Given passage =>
Richmond: Company Town or People's Town?

Feeley, Dianne

Publisher:  Against the Current
Date Written:  01/07/2014
Year Published:  2014  
Resource Type:  Article
Cx Number:  CX20786

Feeley delves into the problematic dynamics surrounding the election campaign in Richmond, CA whereby the city's dominant corporation, the Chevron oil refinery which carries a long history of environmental concerns with it, could potentially have a greater hand in municipal decisions if one of its candidates are elected.



Dominating the East Bay city, the more than 100-year old Chevron oil refinery sprawls over five square miles of shoreline. As the country;s most productive refinery, processes around 250,000 barrels of crude a day. Its taxes and fees contribute one-third of Richmond, California's general fund. It also regularly releases carcinogens and other pollutants into the air; East Bay residents have the highest asthma rates in the state, while in a typical year the Richmond refinery takes in $20-30 billion.

In August 2012 an explosion and fire ripped through the refinery, producing a plume of toxic smoke. The fire nearly killed a dozen workers and sent more than 15,000 residents to nearby hospitals and medical centers seeking help for respiratory problems.

Input data =>

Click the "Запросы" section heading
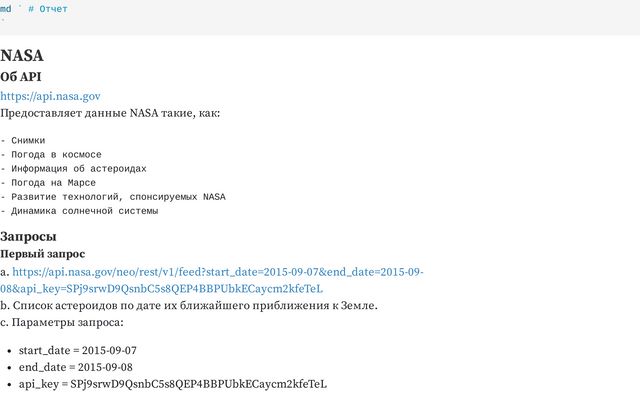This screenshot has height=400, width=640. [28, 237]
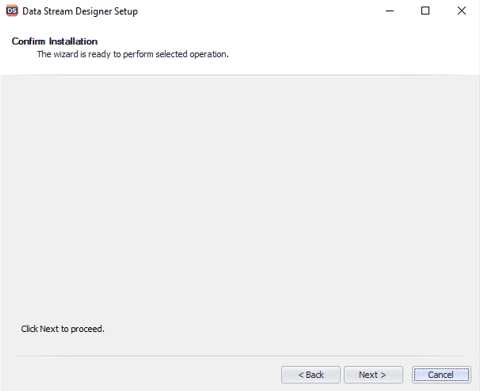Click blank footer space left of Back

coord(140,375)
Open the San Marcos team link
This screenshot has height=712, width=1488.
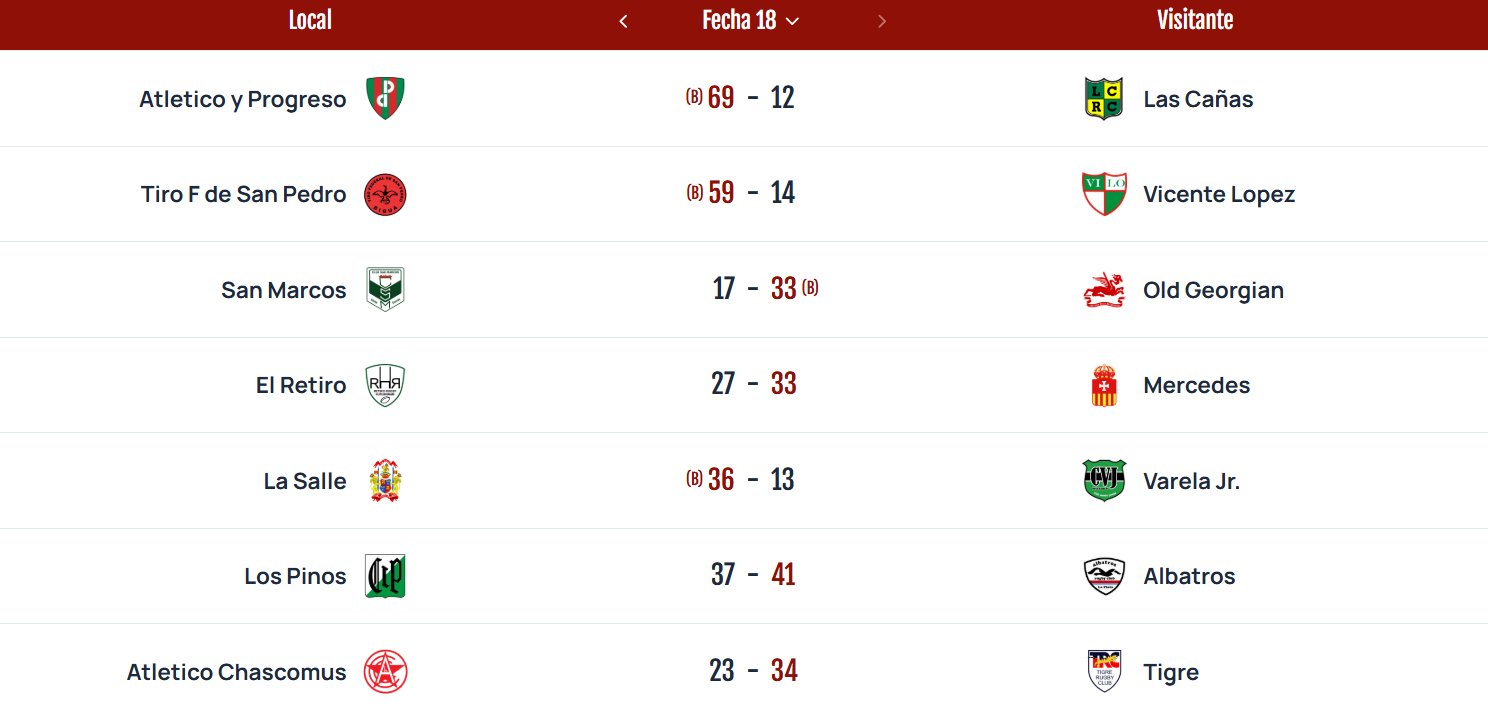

* * *

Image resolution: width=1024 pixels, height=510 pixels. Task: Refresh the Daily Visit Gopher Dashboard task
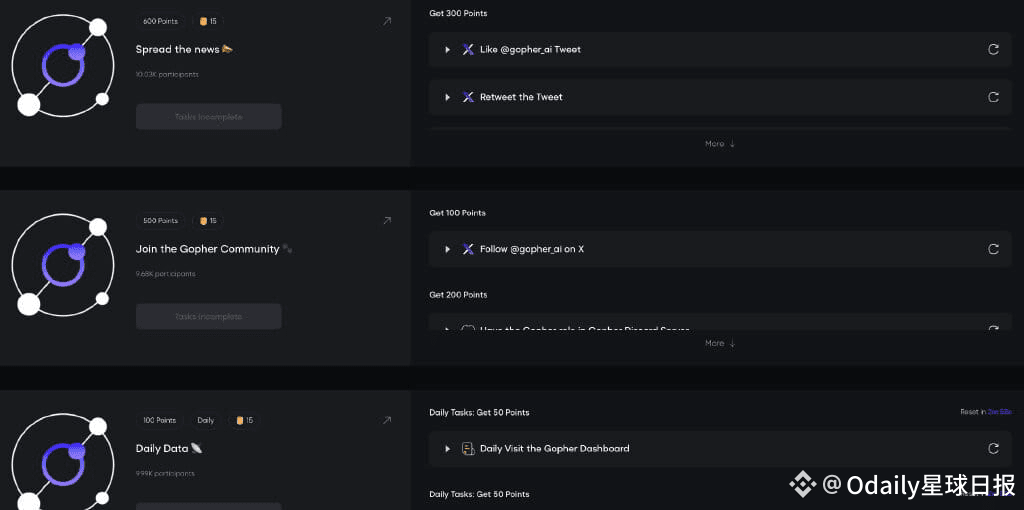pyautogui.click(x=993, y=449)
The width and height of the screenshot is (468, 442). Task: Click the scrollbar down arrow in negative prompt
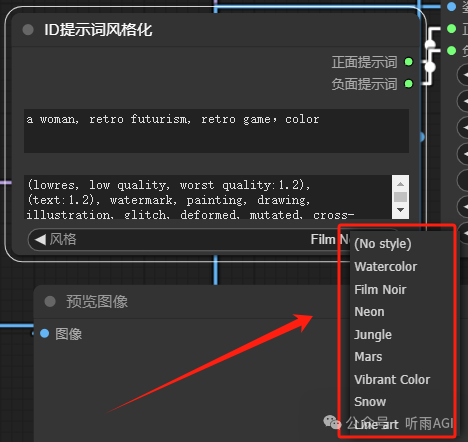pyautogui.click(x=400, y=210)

Exercise =>
Pick up the article on Richmond and its Chevron refinery after its last sentence and continue writing it.

Result for this exercise =>
While the refinery has been the scene of major fires, spills, leaks and explosions — and residents have sought to hold Chevron accountable over the years — this disaster has initiated a wide-ranging discussion about the hazards of transporting and refining oil in the city, and the Bay Area.

The immediate cause was a burst pipe, thinned by corrosion. Company records revealed that operators had targeted the pipe for replacement ten years before! Investigating the incident, Cal/OSHA found 25 violations and issued the largest fine ever imposed on a corporation -- $1 million. Chevron pled no contest to six charges filed by state and local prosecutors, agreeing to pay an additional $2 million in fines. According to Chevron, hospitals and individuals have also been reimbursed to the tune of $10 million.

Richmond mayor Gayle McLaughlin and the City Council rejected the corporation's $10 million settlement offer, filing suit for even greater compensation. They pointed out that not only did the fire cause a drop in property values that would have a severe impact on city finances, but that the refinery has created a "pattern of abuse" for residents.

To mark the one-year anniversary of the disaster, 2,500 demonstrators marched through the town to the gates of the refinery. Communities for a Better Environment (CBE), the Asian Pacific Environmental Network (APEN), West Contra Costa County Toxics Coalition (WCCTC) and RPA -- local organizations that have been fighting to end toxic waste emissions -- were joined by Idle No More and other environmental activists. Mayor McLaughlin addressed the rally along with Bill McKibben, organizer, who tied the local environmental dangers to the national campaign against global warming.